Why should we hire you? You can tell them because you’re the best person for the job, but you need specific reasons. Highlight experiences or past positions that demonstrate why you are the most qualified candidate; refer specifically to the job description where your skills match with those listed. This is also a good time to bring up the company’s values or principles that align with yours, as well as projects or clients that interest you. Show that you’ve done your homework about who the company is so you can show precisely how you’re the best fit.
- What is your greatest weakness? Anyone who has been in more than two job interviews understands that this isn’t a real question about what you’re bad at. Take a perceived weakness, like impatience or overcommitting, and discuss it positively. The hiring manager expects you to do that. This question is also a chance to demonstrate humility and self-awareness. Discuss your weakness in terms of growing and improving; admit you have faults, but provide real-life examples of how you’re genuinely working to overcome them in the workplace.
- Where do you hope to be in three to five years? If you have a concrete career plan you are working toward, share that. If your plan is a bit more fluid, explain what motivates you (especially about the position you’re seeking or company you’re interviewing with) and talk about professional development. Don’t say, “I have no idea” even if that’s the truth. At minimum, discuss your excitement about the opportunity this new position provides and communicate your commitment to developing a worthwhile career at the company.
- Have you ever had a conflict with a supervisor or coworker? How did you resolve it? This is an opportunity to talk about your behavioral process regarding conflict resolution, not a chance to rag on someone you didn’t get along with at your last job. And don’t skirt the question. Everyone has conflict in the workplace; what truly matters is how you handled the situation and the steps you took to resolve the issue. Be honest with the hiring manager and stay positive.

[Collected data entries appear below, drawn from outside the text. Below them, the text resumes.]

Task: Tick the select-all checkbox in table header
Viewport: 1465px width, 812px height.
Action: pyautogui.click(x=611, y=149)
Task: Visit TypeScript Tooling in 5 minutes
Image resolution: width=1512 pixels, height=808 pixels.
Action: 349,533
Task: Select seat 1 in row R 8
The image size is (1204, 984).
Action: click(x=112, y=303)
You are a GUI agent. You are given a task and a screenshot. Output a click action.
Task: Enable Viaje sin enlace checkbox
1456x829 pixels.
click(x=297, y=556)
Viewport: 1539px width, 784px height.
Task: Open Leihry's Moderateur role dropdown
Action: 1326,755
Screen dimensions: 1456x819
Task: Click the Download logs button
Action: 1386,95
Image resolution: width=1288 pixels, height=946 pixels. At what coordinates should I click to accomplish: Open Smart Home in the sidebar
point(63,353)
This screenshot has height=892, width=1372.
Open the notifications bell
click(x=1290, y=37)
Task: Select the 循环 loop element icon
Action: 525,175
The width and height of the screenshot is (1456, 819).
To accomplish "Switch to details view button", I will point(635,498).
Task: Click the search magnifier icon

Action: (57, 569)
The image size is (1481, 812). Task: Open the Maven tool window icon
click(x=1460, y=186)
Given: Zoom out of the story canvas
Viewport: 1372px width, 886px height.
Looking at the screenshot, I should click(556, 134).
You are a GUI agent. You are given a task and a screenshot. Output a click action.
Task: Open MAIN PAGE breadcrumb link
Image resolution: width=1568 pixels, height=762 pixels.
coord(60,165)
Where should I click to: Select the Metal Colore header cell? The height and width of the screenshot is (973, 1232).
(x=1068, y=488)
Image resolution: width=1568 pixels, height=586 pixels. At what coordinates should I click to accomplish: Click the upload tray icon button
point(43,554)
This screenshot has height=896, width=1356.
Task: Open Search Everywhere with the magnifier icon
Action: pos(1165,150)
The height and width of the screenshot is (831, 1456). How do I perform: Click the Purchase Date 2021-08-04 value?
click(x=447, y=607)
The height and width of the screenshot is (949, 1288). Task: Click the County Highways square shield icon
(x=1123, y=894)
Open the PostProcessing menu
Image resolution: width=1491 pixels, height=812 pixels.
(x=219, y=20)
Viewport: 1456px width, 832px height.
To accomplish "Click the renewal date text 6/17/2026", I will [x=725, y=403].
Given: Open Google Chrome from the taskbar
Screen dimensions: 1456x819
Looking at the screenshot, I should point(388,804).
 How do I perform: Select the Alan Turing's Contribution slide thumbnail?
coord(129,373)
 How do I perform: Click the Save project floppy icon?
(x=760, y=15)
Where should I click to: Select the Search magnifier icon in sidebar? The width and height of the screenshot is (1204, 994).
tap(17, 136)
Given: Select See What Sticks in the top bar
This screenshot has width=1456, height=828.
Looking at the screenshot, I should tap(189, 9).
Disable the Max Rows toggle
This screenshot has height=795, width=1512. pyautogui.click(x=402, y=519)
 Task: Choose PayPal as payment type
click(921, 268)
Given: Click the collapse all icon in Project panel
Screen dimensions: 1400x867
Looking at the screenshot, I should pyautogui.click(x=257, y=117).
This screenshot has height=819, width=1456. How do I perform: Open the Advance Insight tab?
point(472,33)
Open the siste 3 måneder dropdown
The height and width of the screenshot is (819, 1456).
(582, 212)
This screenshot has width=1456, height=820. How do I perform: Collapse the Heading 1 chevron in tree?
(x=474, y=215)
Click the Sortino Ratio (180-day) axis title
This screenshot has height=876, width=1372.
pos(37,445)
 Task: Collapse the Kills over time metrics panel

- What are your salary requirements? Probably the most dreaded of all interview questions. Don’t offer a figure too low, or you’ll be short-changed. On the other hand, if you request a high amount, you could be eliminated from the search because the company can’t afford you. Do your homework. Research what the median salary for the position you’re seeking is and provide an amount that is $5,000 higher. If you’re flexible, say so. If you’re not, say so. Honesty is key whenever you’re discussing salaries so expectations are clear from the start.
Be Prepared… Not Rehearsed
Job interviews are tough. They’re supposed to be. Alleviate some of the stress and anxiety you’ll naturally feel by considering ahead of time what you’ll be asked and preparing your possible answers. Be careful not to sound rehearsed. Job interviews are about honesty and authenticity, not completing a performance.
For even more practice preparing for tough interview questions, ask a friend to interview you for practice. Have your friend generate a list of questions and play out the entire scenario as though the situation were a real interview. You’ll have a chance to organize your thoughts and receive valuable feedback about how you answered the questions.
Preparing for an interview demonstrates that you care about the position you are seeking as well as the company potentially hiring you. Sure, the hiring manager may not know how many hours you’ve spent considering questions, preparing answers, and practicing the interview, but you will exude interest and enthusiasm.
Plus, you won’t be sweating through your shirt. Instead, you’ll be calm, articulate, and confident…like a boss.